By the end of the unit the student will be able to:

  1. describe and assess the molecular and cellular actions of drugs that affect the cardiovascular system
  2. classify the major cardiovascular drugs in current use by their actions at a cellular and molecular level
  3. evaluate the pharmacological basis for the treatment of major cardiovascular diseases and appreciate the common side effects that these drugs can produce
  4. show understanding of the importance of personalised medicine strategies for cardiovascular disease and how these are derived
  5. have knowledge of new and emerging pharmacological treatments for cardiovascular disease.

Teaching Methods

Teaching will be by conventional lectures with topics supported by directed reading. Each set of topic area lectures (heart, vessels, blood cells) will contain at least one example of a personalised treatment approach to heart disease and detail an emerging pharmacological treatment for that specific area.
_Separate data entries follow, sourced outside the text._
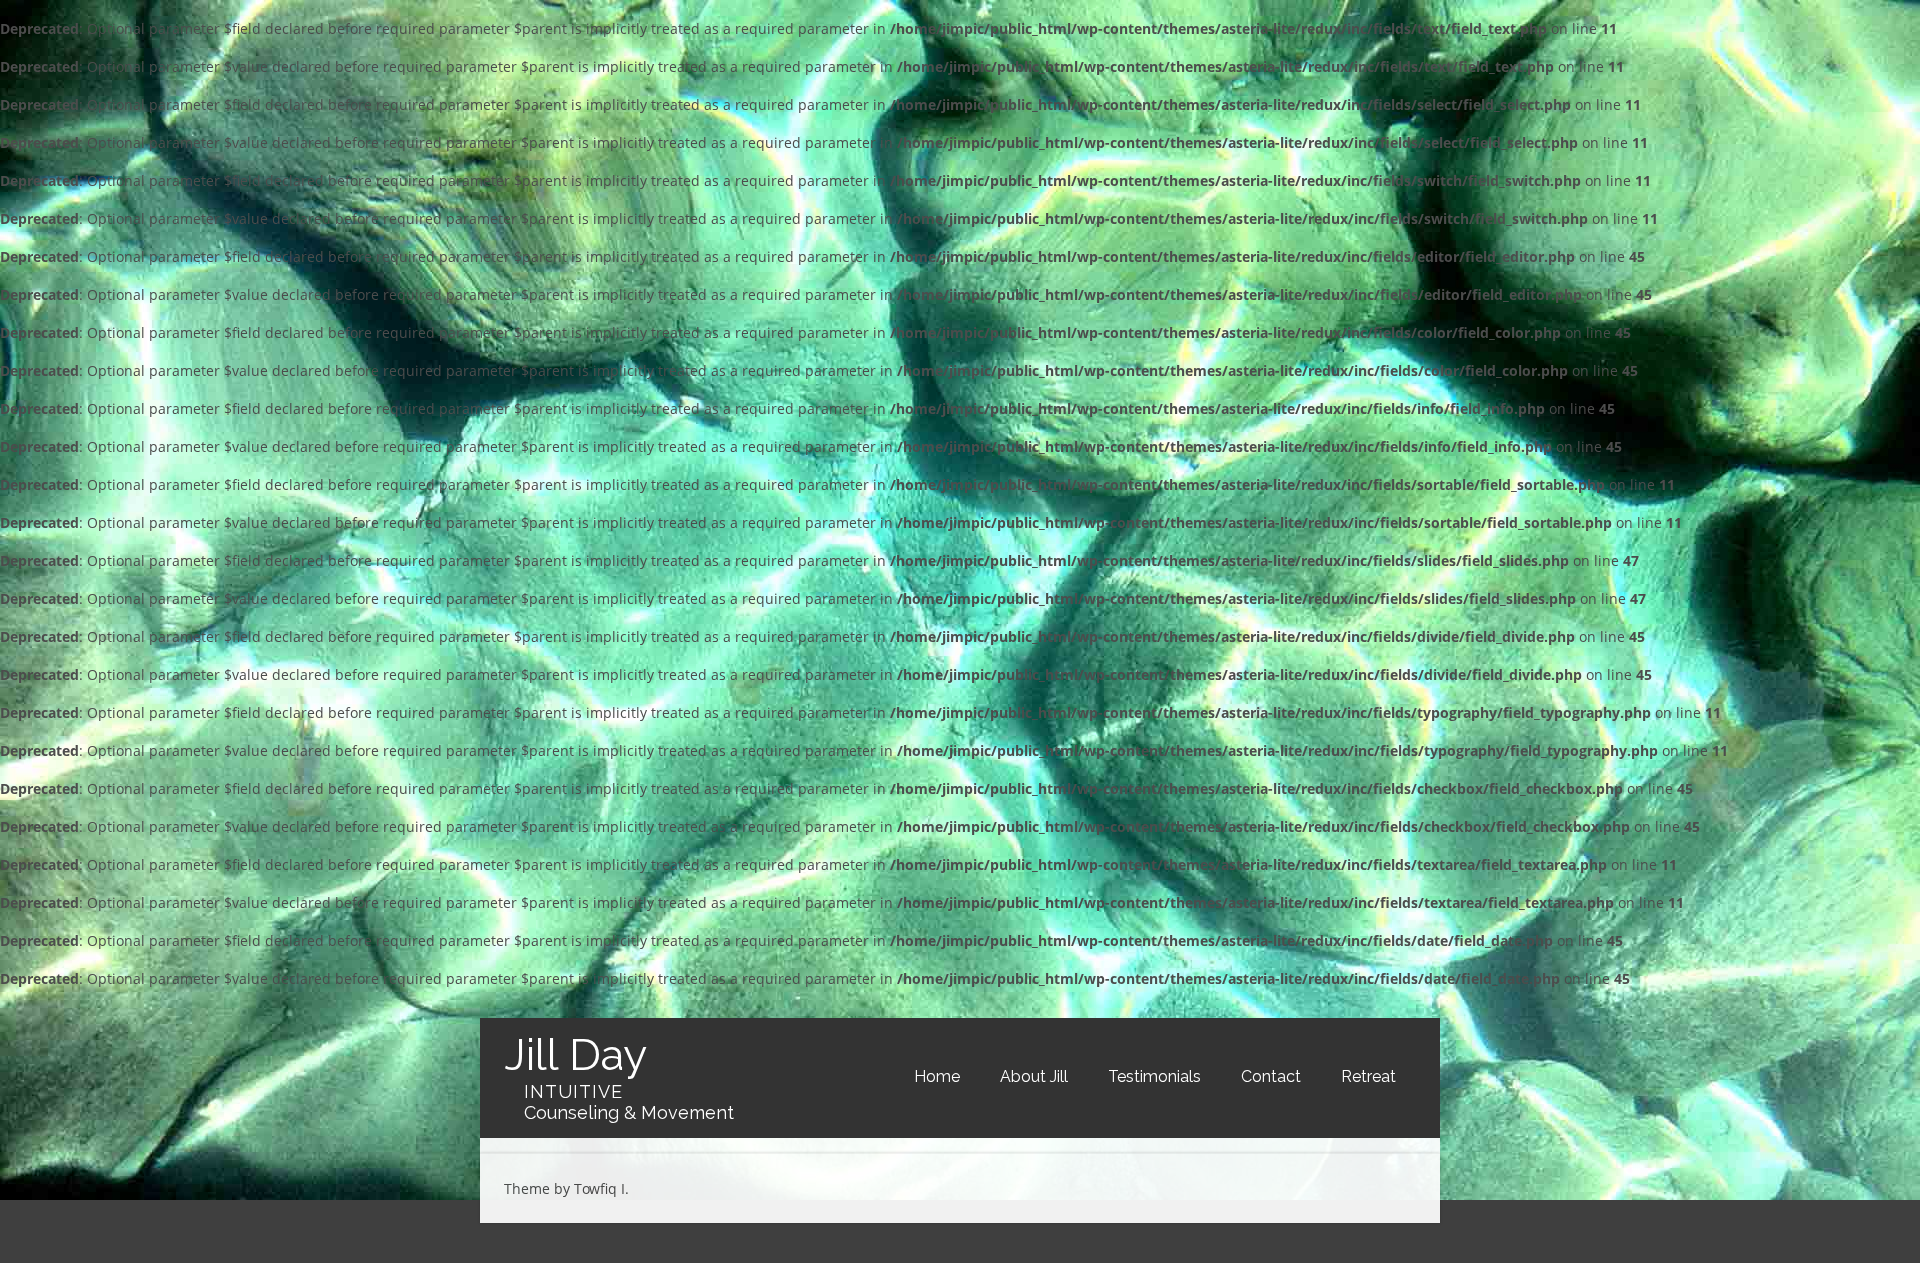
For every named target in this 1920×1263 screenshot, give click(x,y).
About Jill (1034, 1076)
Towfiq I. (601, 1188)
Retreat (1368, 1076)
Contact (1271, 1076)
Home (937, 1076)
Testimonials (1154, 1076)
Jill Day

Each topic area covered will contain an explained example of cutting edge research that is leading to new pharmacological treatment. Lecturers may also set directed reading or a themed ‘real world’ clinical scenario to aid the learning outcomes. Lecturers may also direct students to useful databases or clinical trial literature.

Assessment

Coursework (essay) 60%,
Examination 40%

The coursework will be an extended essay (from a choice of 3 titles) of 2000 words with a focus upon modern individualised pharmacological approaches in cardiovascular disease settings. This will test both specific knowledge imparted by the lectures and your ability to independently review the contemporary literature in the area. The final examination will be short answer questions (3 in total, all compulsory) allowing 40 minutes for each answer. This will test breadth of knowledge, factual recall of lecture material, extra reading and the your ability to apply knowledge to real world cardiology/haematology settings.